=== PAGE EXCERPT ===
Book CoverI trust that placing “Viking” in the title has got this one selling well in the UK. Isn’t that one of the words that your mother-in-law’s friend always looks for when deciding which new books to buy? Too bad for us US buyers that Taken by the Viking hasn’t been released here but it can be purchased in Canada. Go Amazon.ca! I’ll be frank and admit that when you emailed me that your next offering would be a Viking romance, I kinda cringed. I still have memories of reading “Fires of Winter” by Johanna Lindsey back in the early eighties (and not being bothered much by it then but my, how my tastes have changed). Viking raid, rape, rinse, repeat. Heroine gets treated like crap, hero goes all alpha every 4 pages and I’m supposed to believe in true love when it’s all over. Thanks, but I’ll pass on any more of that. Thank goodness there’s not a bit of the what I dreaded to find in your book.

Since we don’t know which Vikings actually carried out the horrific raid on the Priory at Lindesfarne in 793, I have no problems with you appropriating it for your plot. And I liked that the initial reason the Vikens (I assume this is their name for themselves while the term Viking meant raiding?) came there was to use it as more or less a bank as did the English who stored their money there. The raid only came later when misunderstandings caused a breakdown in communications between the monks and the Vikens. I was also pleasantly surprised when our hero, Haakon, has no desire to haul Annis off as a captive but tries to honor his debt to her for saving his life by leaving her where no one will find her. It’s not his fault when she comes out of hiding to try to save her maid (who’s sort of a silly wench character) and he resents having to deal with her and keep her safe from the other men. Women — what are you going to do with them when they won’t listen to what you tell them to do?

After this one false step, I liked Annis. And after all, she was trying to honor her promise to keep her silly maid safe. Once she is Norway bound, she thinks before she acts and doesn’t stamp her feet and do the opposite of what she’s told just to be a PITA and show how feisty she is. I like that Haakon respects her for her intelligence and later for her strength. She tries to get along, see to the welfare of her fellow captives and hope against hope for the ransom which she doubts her stepfather will shell out. I also thought that she was fairly well treated for being a captive. We do have the old stereotype of a shrill native woman (Guthrun, the stepmother), but the two kitchen wenches sorta balance each other and I guess Haakon’s half-brother Thrand balances his mother. The captive monks, except for Aelfric who was a weasel, were rather two dimensional but other than that I had no problem with them. One thing that thrilled me was that Haakon apologizes for his mistaken belief about Annis and what he did to her. Now how often does that happen?
=== THE DATA ===
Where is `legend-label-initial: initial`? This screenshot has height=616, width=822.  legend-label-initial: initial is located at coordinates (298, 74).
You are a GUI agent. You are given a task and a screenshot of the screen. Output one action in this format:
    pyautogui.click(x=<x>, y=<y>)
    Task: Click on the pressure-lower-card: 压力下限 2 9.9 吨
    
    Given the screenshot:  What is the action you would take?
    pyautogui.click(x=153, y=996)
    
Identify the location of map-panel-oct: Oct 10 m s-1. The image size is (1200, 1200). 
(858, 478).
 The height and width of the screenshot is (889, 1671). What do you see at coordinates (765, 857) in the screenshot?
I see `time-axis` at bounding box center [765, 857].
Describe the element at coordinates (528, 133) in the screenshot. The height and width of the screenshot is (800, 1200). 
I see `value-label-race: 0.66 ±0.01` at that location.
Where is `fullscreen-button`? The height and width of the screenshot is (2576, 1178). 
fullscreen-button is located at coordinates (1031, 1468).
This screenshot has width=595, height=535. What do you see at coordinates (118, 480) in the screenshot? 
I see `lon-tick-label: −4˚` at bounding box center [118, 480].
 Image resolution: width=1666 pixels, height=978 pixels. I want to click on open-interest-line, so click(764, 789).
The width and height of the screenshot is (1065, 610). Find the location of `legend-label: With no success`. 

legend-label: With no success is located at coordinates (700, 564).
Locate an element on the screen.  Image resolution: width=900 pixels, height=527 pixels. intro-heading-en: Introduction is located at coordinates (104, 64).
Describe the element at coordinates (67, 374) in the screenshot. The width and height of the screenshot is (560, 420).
===
## EXERCISE INSTRUCTIONS
a) In the book review, who is Haakon's half-brother?
b) Print everything in the entries from the line containing "is (2576, 1178)." down to the last line of the entries.
The book review and the entries have nothing to do with each other.

## TASK-BY-TASK RESULTS
a) Thrand

b)
Where is `fullscreen-button`? The height and width of the screenshot is (2576, 1178). 
fullscreen-button is located at coordinates (1031, 1468).
This screenshot has width=595, height=535. What do you see at coordinates (118, 480) in the screenshot? 
I see `lon-tick-label: −4˚` at bounding box center [118, 480].
 Image resolution: width=1666 pixels, height=978 pixels. I want to click on open-interest-line, so click(764, 789).
The width and height of the screenshot is (1065, 610). Find the location of `legend-label: With no success`. 

legend-label: With no success is located at coordinates (700, 564).
Locate an element on the screen.  Image resolution: width=900 pixels, height=527 pixels. intro-heading-en: Introduction is located at coordinates (104, 64).
Describe the element at coordinates (67, 374) in the screenshot. The width and height of the screenshot is (560, 420).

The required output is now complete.